With a quiet crowd of only 19,057 at Citi Field, and an equally reserved offense, the Mets lost 7-0 to St. Louis in the series opener Monday night.
After exploding for 24 runs against their crosstown rivals this past weekend, the Amazin’s lineup went 0-for-7 with runners in scoring position and left nine men on base on the way to getting shut out by the Cardinals.
The Mets’ best chance to make some noise came in the eighth inning, when they had runners on the corners with no outs against right-hander Alex Reyes. Their home-run leader walked up to the plate, as a steady drizzle poured over Flushing, and represented the tying run. Pete Alonso struck out on four pitches, and the ensuing at-bats only grew more uncompetitive. Javy Baez also swung wildly at Reyes’ sliders, before Jeff McNeil went down with his second strikeout of the night to complete the Mets’ underwhelming performance.
“We all are frustrated after a loss,” said manager Luis Rojas, who added Alonso slammed his helmet and bat following his eighth-inning whiff. “I think he is beating himself up. He’s tough on himself. But he’ll be ready to go tomorrow.”
Monday night began with a matchup between the two oldest active pitchers in Major League Baseball. The combined age of the starting pitchers is 81, and they have 33 seasons in the big leagues between them.
Mets left-hander Rich Hill, who is 41 years and 186 days old, went toe-to-toe against Cardinals right-hander Adam Wainwright, who is 40 years and 14 days old. It was the first time a Mets starter who is 40 or older faced an opposing starter also 40 or older since June 18, 2015. Six years ago on that date, Bartolo Colon (42 years and 25 days) dueled R.A. Dickey (40 years and 232 days). Before Monday night’s Hill-Wainwright matchup, that Colon-Dickey duel was the last time in MLB that two 40-something pitchers squared off.
The oldest combined age for a starting-pitcher matchup featuring a Mets starter came in Sept. 2007, when Tom Glavine (41 years and 173 days) faced Philadelphia’s Jamie Moyer (44 years and 300 days).
So how did these two 2021 seasoned veterans fare?
Hill took home the loss after he gave up three earned runs on six hits with two walks and four strikeouts over five innings. Wainwright got the win, his 16th of the season, after keeping the Mets off the board across six scoreless innings. Wainwright allowed just four hits over his 103 pitches. Hill’s signature moment of the game was when he struck out Nolan Arenado on a 67-mph curveball in the third inning. Wainwright, well, he shut out the Amazin’s.
“I like nostalgia, and I felt like all the Mets fans in a bases loaded situation wanted to see me throw two curveballs and a changeup [to Jeff McNeil] and get him out,” said Wainwright, referencing the 2006 NLCS Game 7 heartbreak with his strikeout to Carlos Beltran. “Just gave the people what they wanted.”

_ _ _

## Problem to solve
According to the game report, how many earned runs did Rich Hill give up, and over how many innings? The listing comes from a separate source and has no connection to the game report.

## Given information
_ _ _

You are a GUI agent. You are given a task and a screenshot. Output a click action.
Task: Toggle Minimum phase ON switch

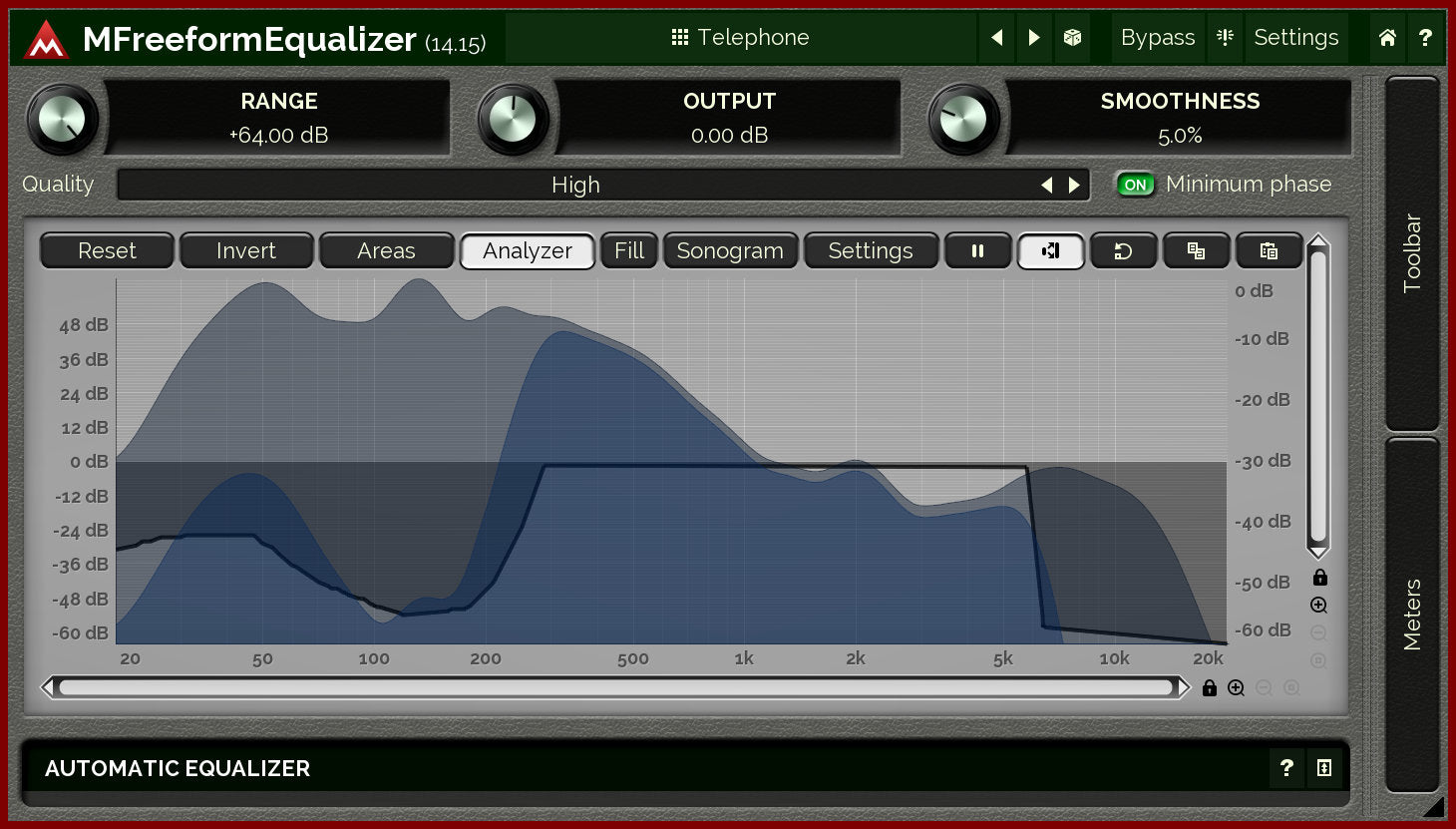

_ _ _

## Correct output
Three earned runs over five innings.